The overall goal of the workshop is to bring together researchers active in the areas of AI and ML, Big Data analysis, and visualization to support the research and data science activities employing, transforming, enriching, and deploying AI and ML models and algorithms as well as intelligent advanced visual user interfaces supporting creation, configuration, management, and usage of distributed Big Data analysis.
Organizers:
- Paolo Buono, University of Bari (Italy)
- Philippe Tamla, Fernuniversität Hagen (Germany)
- Thomas Krause, Fernuniversität Hagen (Germany)
- Haithem Afli, Munster University of Technology (Ireland)
- Matthias Hemmje, Fernuniversität Hagen (Germany)
Rethinking Artistic Research in the Age of AI
New Frameworks, HCAI Practices, and Challenges
Half day
Artistic research is increasingly conducted through intelligent visual and interactive interfaces: generative image and sound tools, multimodal dashboards, interactive repositories, and mixed reality environments. These systems reshape how artists inquire, document, and share knowledge, redistributing agency among artists, AI models, datasets, and institutions.

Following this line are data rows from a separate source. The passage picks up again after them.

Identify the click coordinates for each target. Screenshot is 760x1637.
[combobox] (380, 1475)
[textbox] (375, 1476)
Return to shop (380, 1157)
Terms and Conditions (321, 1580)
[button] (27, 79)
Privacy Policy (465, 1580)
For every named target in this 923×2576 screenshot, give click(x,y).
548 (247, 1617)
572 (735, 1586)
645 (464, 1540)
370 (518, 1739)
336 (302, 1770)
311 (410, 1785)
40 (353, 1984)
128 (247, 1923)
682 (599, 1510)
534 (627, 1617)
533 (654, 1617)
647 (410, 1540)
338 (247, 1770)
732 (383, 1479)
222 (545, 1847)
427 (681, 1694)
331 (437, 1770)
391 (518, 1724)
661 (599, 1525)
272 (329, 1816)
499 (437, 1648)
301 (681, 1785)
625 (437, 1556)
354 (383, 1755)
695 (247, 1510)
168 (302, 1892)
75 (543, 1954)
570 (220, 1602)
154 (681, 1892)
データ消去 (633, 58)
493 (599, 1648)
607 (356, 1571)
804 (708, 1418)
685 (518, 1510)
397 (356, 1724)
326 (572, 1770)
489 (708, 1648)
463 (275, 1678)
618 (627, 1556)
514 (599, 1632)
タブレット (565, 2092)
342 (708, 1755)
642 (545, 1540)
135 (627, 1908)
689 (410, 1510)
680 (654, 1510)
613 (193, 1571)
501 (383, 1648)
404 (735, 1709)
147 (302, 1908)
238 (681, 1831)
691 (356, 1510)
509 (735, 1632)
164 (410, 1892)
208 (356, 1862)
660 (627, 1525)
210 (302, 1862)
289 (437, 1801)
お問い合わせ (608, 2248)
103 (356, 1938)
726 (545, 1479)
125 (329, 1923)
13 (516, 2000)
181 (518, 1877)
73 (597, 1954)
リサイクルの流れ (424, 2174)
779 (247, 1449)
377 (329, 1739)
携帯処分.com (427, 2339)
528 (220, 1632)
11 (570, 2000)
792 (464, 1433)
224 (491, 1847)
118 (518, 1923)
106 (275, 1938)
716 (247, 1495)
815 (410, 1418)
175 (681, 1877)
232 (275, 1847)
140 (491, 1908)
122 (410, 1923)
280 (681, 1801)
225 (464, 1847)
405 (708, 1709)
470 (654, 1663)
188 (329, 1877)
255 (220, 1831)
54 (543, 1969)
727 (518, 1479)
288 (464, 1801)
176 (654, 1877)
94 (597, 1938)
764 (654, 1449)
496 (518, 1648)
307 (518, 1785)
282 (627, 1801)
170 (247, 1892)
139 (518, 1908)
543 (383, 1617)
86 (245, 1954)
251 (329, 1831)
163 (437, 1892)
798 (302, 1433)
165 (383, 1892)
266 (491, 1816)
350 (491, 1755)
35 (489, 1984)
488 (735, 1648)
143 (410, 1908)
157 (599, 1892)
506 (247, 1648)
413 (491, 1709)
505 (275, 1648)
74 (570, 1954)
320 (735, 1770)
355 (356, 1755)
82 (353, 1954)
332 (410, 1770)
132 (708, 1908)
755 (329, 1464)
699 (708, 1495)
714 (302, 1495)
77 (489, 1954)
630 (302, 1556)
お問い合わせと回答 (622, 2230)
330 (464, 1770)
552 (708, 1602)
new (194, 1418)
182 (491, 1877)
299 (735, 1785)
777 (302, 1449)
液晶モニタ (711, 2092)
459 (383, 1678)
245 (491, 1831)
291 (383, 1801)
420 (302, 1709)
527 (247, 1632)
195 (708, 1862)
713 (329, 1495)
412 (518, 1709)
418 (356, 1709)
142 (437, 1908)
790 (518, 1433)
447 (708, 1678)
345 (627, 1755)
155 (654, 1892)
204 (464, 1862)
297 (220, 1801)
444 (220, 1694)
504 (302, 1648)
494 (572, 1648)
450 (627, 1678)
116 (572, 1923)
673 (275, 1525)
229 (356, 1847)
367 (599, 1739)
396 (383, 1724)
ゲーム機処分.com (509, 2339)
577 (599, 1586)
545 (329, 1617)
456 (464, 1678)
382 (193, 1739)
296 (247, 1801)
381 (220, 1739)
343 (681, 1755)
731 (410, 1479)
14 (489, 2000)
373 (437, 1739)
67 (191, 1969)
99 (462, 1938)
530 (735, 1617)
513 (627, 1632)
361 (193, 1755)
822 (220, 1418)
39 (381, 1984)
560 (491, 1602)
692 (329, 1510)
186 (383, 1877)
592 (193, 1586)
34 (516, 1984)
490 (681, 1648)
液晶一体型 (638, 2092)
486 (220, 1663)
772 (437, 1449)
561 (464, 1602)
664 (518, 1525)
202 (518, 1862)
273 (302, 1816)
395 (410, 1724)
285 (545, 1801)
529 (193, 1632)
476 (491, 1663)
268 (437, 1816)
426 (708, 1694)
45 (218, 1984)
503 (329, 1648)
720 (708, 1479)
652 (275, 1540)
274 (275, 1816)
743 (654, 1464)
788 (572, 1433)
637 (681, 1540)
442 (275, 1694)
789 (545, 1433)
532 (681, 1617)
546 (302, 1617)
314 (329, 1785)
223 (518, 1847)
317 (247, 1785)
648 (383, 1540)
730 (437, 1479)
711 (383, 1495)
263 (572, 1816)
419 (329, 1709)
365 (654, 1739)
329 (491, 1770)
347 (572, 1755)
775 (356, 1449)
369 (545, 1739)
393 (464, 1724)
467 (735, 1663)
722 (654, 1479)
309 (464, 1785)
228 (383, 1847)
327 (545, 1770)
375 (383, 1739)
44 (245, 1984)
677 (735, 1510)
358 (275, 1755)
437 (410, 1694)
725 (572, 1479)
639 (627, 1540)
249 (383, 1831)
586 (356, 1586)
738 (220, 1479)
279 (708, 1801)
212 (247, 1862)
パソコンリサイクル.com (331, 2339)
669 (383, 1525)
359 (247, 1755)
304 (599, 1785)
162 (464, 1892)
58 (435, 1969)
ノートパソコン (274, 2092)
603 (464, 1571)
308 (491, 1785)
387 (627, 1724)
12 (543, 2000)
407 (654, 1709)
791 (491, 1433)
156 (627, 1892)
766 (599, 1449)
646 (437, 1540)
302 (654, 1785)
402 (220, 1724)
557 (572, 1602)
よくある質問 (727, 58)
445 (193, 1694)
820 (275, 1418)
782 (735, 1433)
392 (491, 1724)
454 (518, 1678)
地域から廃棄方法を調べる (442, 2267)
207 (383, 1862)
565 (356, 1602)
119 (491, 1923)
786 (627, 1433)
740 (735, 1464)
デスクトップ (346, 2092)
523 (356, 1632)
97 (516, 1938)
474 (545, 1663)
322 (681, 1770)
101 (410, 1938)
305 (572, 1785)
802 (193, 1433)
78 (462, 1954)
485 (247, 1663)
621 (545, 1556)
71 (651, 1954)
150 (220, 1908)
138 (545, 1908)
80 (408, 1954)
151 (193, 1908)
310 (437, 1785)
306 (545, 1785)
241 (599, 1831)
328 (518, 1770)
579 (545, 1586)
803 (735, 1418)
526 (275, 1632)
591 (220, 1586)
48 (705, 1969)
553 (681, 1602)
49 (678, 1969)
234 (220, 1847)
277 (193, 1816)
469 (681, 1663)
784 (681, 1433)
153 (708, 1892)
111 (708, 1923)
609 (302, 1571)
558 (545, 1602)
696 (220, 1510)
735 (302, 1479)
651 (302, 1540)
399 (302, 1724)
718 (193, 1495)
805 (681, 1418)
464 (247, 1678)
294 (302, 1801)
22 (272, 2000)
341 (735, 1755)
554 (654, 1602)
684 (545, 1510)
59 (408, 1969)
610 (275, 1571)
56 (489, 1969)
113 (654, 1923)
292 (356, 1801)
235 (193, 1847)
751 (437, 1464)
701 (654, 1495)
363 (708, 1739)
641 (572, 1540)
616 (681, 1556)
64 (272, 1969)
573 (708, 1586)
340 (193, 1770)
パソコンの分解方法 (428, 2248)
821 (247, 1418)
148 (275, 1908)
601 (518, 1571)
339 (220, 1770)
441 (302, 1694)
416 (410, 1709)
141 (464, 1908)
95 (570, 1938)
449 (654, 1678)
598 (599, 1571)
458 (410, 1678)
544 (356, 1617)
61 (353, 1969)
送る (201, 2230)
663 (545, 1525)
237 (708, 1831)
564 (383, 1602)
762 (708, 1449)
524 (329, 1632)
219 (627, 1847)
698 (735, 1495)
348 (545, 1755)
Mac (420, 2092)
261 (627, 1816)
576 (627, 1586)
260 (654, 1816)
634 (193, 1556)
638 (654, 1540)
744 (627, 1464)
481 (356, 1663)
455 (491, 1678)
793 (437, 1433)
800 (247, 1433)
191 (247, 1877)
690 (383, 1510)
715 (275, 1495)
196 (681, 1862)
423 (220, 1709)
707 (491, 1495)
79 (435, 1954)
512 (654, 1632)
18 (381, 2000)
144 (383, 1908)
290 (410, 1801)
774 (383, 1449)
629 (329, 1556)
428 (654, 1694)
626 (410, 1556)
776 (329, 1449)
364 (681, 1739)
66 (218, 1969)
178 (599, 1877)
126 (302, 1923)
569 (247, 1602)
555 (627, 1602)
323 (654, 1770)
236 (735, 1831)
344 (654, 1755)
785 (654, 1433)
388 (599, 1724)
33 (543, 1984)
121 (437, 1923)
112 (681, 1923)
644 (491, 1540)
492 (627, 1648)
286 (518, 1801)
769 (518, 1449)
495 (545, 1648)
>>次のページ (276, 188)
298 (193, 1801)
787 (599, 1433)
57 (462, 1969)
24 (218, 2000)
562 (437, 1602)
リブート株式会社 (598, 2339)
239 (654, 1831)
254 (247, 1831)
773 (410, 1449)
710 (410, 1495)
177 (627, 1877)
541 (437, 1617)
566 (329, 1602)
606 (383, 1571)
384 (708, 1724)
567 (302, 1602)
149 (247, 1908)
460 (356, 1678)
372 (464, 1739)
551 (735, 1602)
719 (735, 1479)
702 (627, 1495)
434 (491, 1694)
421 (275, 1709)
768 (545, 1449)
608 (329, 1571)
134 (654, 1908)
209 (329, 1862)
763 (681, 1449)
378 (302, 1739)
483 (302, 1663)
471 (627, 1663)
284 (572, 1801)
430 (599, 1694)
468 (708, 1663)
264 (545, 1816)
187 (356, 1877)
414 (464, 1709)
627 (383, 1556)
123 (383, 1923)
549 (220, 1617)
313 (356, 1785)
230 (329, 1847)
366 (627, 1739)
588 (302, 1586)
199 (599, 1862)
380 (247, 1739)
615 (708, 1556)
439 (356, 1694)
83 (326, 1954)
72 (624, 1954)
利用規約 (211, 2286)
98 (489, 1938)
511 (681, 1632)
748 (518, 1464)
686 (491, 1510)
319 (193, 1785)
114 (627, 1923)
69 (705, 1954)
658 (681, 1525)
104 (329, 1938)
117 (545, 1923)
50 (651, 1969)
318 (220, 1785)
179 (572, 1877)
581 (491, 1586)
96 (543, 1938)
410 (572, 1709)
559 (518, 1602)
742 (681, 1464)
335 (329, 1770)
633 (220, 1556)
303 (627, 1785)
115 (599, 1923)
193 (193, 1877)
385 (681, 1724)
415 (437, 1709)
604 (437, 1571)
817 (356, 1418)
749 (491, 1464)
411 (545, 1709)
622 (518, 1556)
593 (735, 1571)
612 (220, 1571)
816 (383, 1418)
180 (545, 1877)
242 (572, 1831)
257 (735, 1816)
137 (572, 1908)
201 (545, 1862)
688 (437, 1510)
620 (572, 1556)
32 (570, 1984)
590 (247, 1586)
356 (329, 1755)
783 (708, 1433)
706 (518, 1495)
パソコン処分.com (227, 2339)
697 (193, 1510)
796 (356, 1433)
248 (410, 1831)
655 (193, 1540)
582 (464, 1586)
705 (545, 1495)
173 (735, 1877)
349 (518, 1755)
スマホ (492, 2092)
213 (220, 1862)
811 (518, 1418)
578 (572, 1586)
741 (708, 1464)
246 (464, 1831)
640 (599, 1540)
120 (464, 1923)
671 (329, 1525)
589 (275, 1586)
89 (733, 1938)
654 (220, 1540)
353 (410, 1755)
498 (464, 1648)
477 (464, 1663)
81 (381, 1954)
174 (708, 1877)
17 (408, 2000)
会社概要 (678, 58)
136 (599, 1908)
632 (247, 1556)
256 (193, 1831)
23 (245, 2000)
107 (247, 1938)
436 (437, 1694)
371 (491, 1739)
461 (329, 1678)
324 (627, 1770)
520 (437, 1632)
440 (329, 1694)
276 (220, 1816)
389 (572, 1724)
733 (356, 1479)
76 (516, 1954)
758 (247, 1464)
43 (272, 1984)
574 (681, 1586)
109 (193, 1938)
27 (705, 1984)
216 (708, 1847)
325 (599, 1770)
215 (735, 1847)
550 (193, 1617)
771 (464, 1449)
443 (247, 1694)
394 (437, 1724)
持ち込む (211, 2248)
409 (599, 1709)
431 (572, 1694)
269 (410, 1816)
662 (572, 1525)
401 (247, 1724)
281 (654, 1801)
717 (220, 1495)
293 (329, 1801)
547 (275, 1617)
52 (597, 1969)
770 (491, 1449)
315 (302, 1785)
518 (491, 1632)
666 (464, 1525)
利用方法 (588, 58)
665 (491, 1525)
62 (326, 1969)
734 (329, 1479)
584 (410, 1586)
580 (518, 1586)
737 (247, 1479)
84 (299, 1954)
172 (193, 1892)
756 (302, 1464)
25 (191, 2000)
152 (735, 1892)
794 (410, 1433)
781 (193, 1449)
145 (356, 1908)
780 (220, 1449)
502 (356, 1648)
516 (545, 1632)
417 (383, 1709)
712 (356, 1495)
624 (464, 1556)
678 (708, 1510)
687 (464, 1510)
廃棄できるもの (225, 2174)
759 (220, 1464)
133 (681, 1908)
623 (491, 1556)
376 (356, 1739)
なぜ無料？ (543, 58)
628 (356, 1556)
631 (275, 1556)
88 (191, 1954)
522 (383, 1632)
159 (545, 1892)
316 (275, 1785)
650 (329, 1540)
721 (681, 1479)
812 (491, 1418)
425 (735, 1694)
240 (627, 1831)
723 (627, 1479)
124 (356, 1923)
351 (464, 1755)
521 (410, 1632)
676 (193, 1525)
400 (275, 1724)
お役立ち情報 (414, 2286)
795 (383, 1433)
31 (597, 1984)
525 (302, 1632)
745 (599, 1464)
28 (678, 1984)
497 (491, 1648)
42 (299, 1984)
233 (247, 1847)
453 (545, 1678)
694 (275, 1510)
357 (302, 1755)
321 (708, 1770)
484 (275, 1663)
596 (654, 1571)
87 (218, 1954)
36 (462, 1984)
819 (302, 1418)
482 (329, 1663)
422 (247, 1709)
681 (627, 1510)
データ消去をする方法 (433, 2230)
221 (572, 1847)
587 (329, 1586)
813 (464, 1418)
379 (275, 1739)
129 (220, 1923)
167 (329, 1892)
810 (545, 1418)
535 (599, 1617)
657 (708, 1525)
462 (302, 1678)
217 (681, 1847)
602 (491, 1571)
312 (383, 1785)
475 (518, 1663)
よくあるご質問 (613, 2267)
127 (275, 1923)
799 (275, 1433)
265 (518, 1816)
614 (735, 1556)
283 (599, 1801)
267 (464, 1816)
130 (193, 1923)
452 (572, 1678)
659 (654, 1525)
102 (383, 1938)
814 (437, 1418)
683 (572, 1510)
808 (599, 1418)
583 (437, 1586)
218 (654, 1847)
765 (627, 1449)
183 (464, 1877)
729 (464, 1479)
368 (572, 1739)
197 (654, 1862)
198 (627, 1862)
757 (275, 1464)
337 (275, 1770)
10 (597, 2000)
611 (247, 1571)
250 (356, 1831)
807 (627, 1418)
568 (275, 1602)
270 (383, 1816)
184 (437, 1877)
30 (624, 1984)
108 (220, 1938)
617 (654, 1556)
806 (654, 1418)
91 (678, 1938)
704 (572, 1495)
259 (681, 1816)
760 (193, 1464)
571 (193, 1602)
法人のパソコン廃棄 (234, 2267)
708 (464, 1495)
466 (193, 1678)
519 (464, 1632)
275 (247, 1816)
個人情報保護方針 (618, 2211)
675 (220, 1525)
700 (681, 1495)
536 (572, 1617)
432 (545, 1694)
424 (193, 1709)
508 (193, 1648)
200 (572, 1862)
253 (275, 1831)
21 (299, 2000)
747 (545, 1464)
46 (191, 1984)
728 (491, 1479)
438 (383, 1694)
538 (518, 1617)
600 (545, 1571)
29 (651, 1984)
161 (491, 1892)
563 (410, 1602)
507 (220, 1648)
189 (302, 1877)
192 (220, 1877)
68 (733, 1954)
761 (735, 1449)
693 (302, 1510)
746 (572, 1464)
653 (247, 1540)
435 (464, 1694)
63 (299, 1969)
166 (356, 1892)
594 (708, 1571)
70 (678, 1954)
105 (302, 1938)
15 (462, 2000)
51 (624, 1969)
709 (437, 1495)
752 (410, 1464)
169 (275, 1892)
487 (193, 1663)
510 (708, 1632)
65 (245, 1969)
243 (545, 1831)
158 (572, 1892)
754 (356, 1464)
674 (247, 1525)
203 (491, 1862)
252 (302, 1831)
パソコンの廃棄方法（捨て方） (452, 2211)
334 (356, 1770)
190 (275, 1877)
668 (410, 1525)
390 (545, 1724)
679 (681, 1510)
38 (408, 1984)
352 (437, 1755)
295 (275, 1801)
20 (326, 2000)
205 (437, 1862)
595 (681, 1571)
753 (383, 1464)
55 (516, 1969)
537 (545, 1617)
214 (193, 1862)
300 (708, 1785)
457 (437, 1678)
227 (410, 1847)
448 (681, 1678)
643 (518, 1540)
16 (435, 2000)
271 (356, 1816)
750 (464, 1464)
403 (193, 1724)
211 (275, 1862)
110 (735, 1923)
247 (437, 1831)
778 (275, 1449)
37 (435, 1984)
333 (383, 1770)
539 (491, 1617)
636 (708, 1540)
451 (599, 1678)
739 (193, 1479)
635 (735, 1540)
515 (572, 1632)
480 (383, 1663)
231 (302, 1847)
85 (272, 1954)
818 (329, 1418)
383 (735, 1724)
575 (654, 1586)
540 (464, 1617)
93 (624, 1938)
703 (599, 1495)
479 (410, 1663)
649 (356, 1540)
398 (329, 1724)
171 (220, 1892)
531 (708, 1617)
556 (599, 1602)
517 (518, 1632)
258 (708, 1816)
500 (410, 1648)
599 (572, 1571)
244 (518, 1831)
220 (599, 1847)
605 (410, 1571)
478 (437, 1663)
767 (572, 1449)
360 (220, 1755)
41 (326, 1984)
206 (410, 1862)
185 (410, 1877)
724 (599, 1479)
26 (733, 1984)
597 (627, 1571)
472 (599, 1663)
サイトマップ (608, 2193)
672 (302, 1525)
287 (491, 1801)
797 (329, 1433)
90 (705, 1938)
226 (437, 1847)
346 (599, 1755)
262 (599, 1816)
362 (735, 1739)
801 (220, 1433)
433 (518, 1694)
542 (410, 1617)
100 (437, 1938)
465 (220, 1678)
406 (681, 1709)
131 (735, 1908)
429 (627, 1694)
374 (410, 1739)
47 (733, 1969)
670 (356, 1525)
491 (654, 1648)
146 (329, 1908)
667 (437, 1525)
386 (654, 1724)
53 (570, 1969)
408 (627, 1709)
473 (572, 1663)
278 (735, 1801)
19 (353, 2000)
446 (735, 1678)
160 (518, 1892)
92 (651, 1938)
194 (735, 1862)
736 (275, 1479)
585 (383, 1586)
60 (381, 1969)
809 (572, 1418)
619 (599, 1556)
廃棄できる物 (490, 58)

This workshop explores how advanced visual interfaces, possibly based on intelligent interaction paradigms, can support artistic research in the age of generative AI. We invite contributions that present design cases, prototypes, and critical reflections on tools and environments created for and with artists and art schools. Of particular interest are interfaces and Human-Centred AI approaches that make agency visible and negotiable, foster critical and ethical stances toward AI, and enable learning ecosystems across academies and universities.
The workshop aims to create a venue where HCI researchers, designers, artists, and art educators can:
- map current and emerging interaction paradigms for AI-supported artistic research;
- discuss responsible and inclusive approaches to intelligent interfaces in artistic contexts;
- share examples of platforms, repositories, and tools that foreground artistic agency and creative self-actualization.